A nação mestiça brasileira ganhava um ato de fundação: nada de levantes políticos ou militares, mas sim a “Deglutição do Bispo Sardinha”, o primeiro europeu a entrar oficialmente no cardápio dos índios brasileiros, no caso, da etnia caeté. O fato, que ocorreu em 1556, foi usado para difundir a fama de “barbárie” dos povos nativos da América.

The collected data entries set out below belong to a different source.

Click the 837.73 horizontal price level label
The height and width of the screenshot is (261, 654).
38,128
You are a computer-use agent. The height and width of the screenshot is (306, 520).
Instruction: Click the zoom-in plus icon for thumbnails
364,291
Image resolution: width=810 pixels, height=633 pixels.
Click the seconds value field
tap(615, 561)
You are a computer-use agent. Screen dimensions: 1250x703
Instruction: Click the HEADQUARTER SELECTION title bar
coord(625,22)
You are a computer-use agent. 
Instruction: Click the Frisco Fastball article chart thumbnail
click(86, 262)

Mais ou menos nessa época, meados do século XVI, o filósofo francês Montaigne tratou do Novo Mundo, principalmente as terras ocupadas pelos seus compatriotas, onde hoje é o Rio de Janeiro. Contestando a pecha de “novos bárbaros” que recaía sobre os índios dos quais teve notícia (provavelmente os tupinambás), Montaigne escreveu o ensaio “Dos canibais”, abordando o tema que causava espanto na Europa. A partir de relatos, Montaigne se impressionou com o profundo respeito com que os índios tupinambás devoravam os seus inimigos capturados na guerra – talvez, pensava ele, com o intuito de absorver-lhes a coragem e a força. Aliás, segundo o francês, os próprios capturados não tentavam escapar, pois isso representaria algo como uma confissão de covardia. E ele via nisso um contraste com o jeito europeu de tratar seus prisioneiros e, também, de querer sobreviver a qualquer custo, mesmo que isso representasse a desonra.

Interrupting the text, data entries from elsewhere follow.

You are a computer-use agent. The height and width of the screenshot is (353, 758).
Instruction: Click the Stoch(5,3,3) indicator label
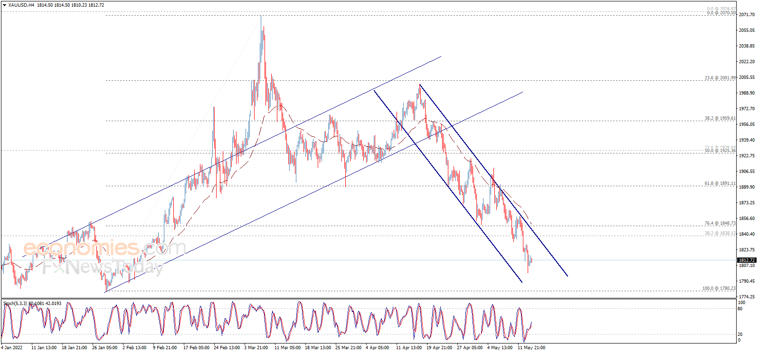15,303
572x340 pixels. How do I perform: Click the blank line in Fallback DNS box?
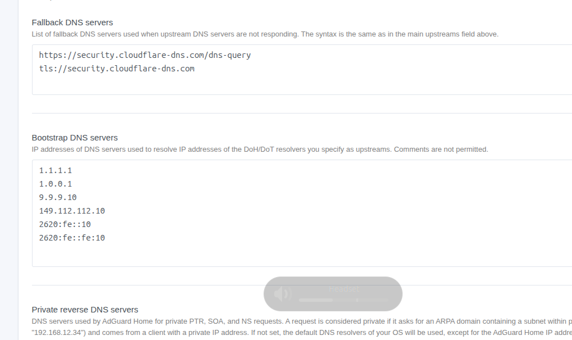[x=168, y=83]
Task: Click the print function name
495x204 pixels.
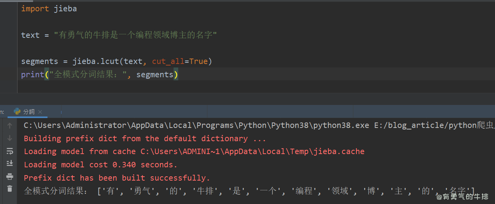Action: (32, 75)
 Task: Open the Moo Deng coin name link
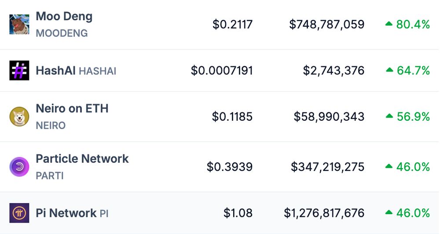(x=64, y=17)
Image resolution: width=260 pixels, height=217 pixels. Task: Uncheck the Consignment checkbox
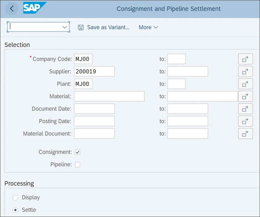78,152
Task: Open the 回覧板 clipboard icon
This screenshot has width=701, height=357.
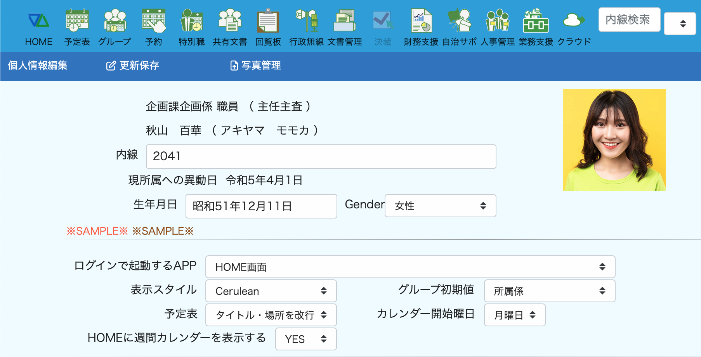Action: click(x=268, y=21)
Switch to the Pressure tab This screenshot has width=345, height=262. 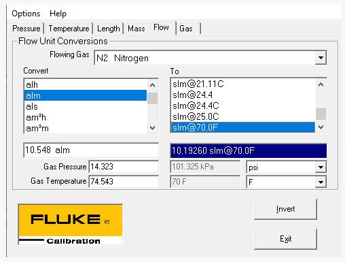click(26, 29)
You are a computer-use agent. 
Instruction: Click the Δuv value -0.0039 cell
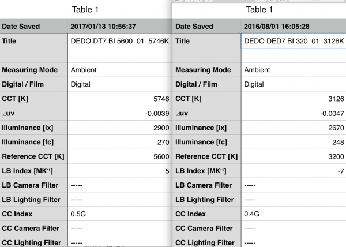(x=119, y=113)
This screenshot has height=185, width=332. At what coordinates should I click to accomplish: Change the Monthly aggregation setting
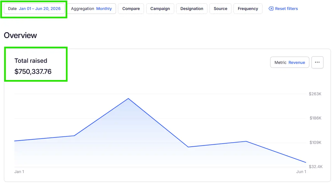pyautogui.click(x=91, y=9)
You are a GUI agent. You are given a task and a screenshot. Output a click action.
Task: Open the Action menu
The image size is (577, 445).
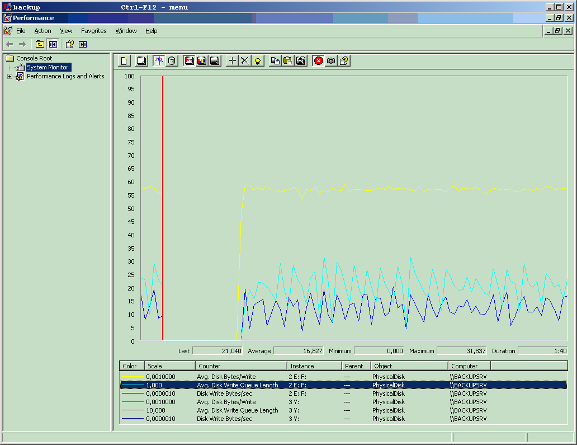(x=42, y=31)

Aproveitando o mote, e em retribuição à homenagem de Montaigne, oferecemos aqui a oportunidade de devorar e saborear um clássico francês. É a Vichyssoise Tupiniquim. A principal diferença em relação ao tradicional caldinho francês é que a batata é substituída pela mandioca.
A receita é de Raphaela Homem de Melo, chef da OCA Tupiniquim. Ela incluiu a dica de preparar em casa um caldo de legumes natural e, também, de finalizar com uma maravilhosa chantilly de noz moscada.
Aproveite e depois nos conte como ficou!
Vichyssoise Tupiniquim
Ingredientes:
500 g de mandioca sem casca
4 talos de alho-porro cortado em rodelas
3 colheres de sopa de manteiga
Sal a gosto
Pimenta branca moída a gosto
Caldo de legumes natural

Para o caldo de legumes natural:
2 litros de água
1 cenoura descascada e cortada ao meio
1 cebola inteira descascada e cortada ao meio
As folhas do alho-porro que restaram dos talos

Preparo: despeje todos os ingredientes na água e colocar para ferver. Depois que levantar fervura, deixe cerca de 15 minutos, até que este caldo fique bem saboroso. Coe e reserve para cozinhar a mandioca.
Modo de preparo:
Murche as rodelas de alho-porro na manteiga. Acrescente a mandioca, o sal, a pimenta e o caldo de legumes. Deixe cozinha até que a mandioca esteja bem macia. Processe tudo em um liquidificador e coe. Sirva bem quentinho.